As Covid-19 reshapes digital content creation, Kate Adajar shapes her way back into visual arts
If there’s one good thing the Covid-19 pandemic has brought to our lives, it has given us time to take pause, reflect, and find new hobbies while in the middle of isolation. Some have turned into being a #plantito or a #plantita, many have discovered hidden baking skills, and others have found their way back to their first loves.
For content creator Kate Adajar, the mind behind entertainment site Random Republika, her first love is visual art, and the quarantine has given her time to again embrace creating art. In an exclusive interview with Manila Bulletin Lifestyle, the 35-year-old artist talks about how the pandemic has affected her livelihood and how it has also paved the way for her return to the world of art.
Covid-19 hits blogging industry
Kate admits that event cancellations have directly affected her regular content creation, and the situation has even taken a toll on her mental health. “A lot of lifestyle and entertainment events have been cancelled or put on hold because of this pandemic, so there’s a huge decline in our coverage,” she says. “The uncertainty it brings has triggered confusion, anxiety, and mixed emotions in me.”

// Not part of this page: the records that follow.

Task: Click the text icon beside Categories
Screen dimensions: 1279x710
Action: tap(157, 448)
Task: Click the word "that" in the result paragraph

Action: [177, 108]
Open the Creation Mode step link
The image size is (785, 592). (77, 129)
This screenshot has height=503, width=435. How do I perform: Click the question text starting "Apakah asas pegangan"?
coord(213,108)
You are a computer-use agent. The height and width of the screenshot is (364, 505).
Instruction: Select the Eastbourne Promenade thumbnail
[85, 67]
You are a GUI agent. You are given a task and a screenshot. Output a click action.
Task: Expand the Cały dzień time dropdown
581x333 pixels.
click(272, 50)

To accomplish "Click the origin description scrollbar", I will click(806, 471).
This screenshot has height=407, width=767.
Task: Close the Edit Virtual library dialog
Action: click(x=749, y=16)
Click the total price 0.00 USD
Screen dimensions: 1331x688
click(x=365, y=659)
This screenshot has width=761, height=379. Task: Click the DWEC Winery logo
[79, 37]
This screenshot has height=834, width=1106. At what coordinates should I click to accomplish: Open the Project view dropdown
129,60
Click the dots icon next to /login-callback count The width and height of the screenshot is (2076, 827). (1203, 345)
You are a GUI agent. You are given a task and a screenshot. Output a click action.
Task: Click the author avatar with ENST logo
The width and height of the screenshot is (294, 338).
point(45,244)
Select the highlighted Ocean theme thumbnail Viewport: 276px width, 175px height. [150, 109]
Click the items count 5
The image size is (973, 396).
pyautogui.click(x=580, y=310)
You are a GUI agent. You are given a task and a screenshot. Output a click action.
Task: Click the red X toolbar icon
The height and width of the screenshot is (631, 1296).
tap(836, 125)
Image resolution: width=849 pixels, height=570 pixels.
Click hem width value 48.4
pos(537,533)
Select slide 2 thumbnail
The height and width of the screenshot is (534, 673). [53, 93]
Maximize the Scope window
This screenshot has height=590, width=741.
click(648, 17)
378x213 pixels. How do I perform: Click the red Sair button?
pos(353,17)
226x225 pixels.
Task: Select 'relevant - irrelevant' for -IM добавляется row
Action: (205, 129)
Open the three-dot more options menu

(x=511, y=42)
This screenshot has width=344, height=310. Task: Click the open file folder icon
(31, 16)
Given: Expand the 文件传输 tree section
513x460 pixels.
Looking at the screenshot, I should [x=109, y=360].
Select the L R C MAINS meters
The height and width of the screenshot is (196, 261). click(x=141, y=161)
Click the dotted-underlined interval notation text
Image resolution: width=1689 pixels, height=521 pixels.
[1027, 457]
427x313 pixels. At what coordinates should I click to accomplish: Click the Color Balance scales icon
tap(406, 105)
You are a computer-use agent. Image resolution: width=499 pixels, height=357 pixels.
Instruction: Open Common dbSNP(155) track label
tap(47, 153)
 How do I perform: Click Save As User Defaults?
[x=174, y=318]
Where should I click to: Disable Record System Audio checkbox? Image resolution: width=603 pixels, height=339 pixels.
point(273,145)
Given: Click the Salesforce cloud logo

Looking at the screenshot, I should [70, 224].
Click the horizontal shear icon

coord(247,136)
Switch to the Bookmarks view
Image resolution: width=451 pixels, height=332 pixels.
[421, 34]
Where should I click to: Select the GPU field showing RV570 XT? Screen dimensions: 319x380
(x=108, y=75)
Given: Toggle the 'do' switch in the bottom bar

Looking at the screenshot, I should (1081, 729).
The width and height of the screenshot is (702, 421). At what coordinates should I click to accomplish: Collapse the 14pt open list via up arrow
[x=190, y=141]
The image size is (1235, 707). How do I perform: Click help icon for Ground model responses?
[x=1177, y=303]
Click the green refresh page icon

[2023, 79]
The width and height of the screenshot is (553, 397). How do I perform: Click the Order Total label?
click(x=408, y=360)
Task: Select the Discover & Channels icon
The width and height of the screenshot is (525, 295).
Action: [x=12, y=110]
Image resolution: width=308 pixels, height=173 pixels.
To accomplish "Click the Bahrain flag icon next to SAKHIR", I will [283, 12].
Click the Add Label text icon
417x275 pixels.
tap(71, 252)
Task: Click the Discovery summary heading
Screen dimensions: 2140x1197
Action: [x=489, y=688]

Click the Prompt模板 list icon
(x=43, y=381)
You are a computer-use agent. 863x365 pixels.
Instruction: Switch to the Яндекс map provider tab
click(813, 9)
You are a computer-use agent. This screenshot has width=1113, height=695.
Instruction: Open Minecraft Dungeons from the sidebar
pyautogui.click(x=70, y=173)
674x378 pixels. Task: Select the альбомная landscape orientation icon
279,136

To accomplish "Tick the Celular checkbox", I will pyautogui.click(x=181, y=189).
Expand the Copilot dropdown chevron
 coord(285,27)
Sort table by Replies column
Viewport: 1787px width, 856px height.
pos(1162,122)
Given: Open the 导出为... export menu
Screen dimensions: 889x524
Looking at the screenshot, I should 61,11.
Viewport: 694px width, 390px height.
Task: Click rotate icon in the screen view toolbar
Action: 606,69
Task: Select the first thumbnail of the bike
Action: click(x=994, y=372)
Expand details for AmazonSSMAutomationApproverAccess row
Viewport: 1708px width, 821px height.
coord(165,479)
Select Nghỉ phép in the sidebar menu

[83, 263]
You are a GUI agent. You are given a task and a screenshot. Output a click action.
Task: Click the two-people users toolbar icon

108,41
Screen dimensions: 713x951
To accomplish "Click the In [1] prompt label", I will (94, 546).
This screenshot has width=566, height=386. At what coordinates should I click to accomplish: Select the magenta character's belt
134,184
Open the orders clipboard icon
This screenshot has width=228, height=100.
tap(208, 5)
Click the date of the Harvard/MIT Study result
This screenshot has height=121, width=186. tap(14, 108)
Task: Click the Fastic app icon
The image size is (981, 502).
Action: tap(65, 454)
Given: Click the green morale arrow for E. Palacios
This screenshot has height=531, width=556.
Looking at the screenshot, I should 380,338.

But she fought back by finding ways to create digital content at home and by rediscovering her artistic leanings. “The lockdown has also given me time to focus on and practice my art,” she says. “Being in quarantine has allowed me to look at my craft not only as a creative outlet but also as a form of stress release. It has suddenly become therapeutic and meditative.”
Do more of what you love. By doing so, we tap into joy that we owe ourselves and can share with others.
Born with a natural knack for the visual arts, Kate is into traditional and digital painting. On top of this, she also ventured into making plush dolls and polymer clay art. “I’ve always loved drawing and doodling. As a kid, coloring materials and scratch paper gave me the same joy that toys would give,” she continues. “My parents, who have an appreciation for the arts, also influenced me. My dad is an engineer by profession but he draws so well. Meanwhile, my mom has had crafting and sewing as hobbies for as long as I can remember.”
Creating cute, artistic polymer clay art pieces
Today, Kate turns images into cute polymer clay art pieces. She also makes mouth-watering polymer clay images of Filipino (quarantine) food favorites such as isaw, ube pandesal, and brazo de mercedes.
“I’ve been focusing mainly on doing polymer clay art, while doing some painting and plush-doll-making to break the monotony. I keep a list of ideas in a small notebook, which I use as a guide when I make art,” she says. “I use polymer clay that I mold into different characters or items with my bare hands and bake for a few minutes for the final output to harden. The baked pieces, depending on what I’m trying to create, sometimes require painting afterward.”
Despite the challenges the pandemic has brought to her life, Kate says that it has also taught her important life lessons. “Being forced to slow down from being on-the-go for the past few years has allowed me to pause and pay attention to the little things in life where I can draw inspiration. The situation has trained me to be more patient and resourceful. I have also learned to maximize whatever I have at hand and improvise when needed, given my limited access to materials,” she says. “I still consider myself a work-in-progress but recently validated by this advice I would frequently get: ‘Do more of what you love.’ By doing so, we tap into joy that we owe ourselves and can share with others. We’re all in this together.”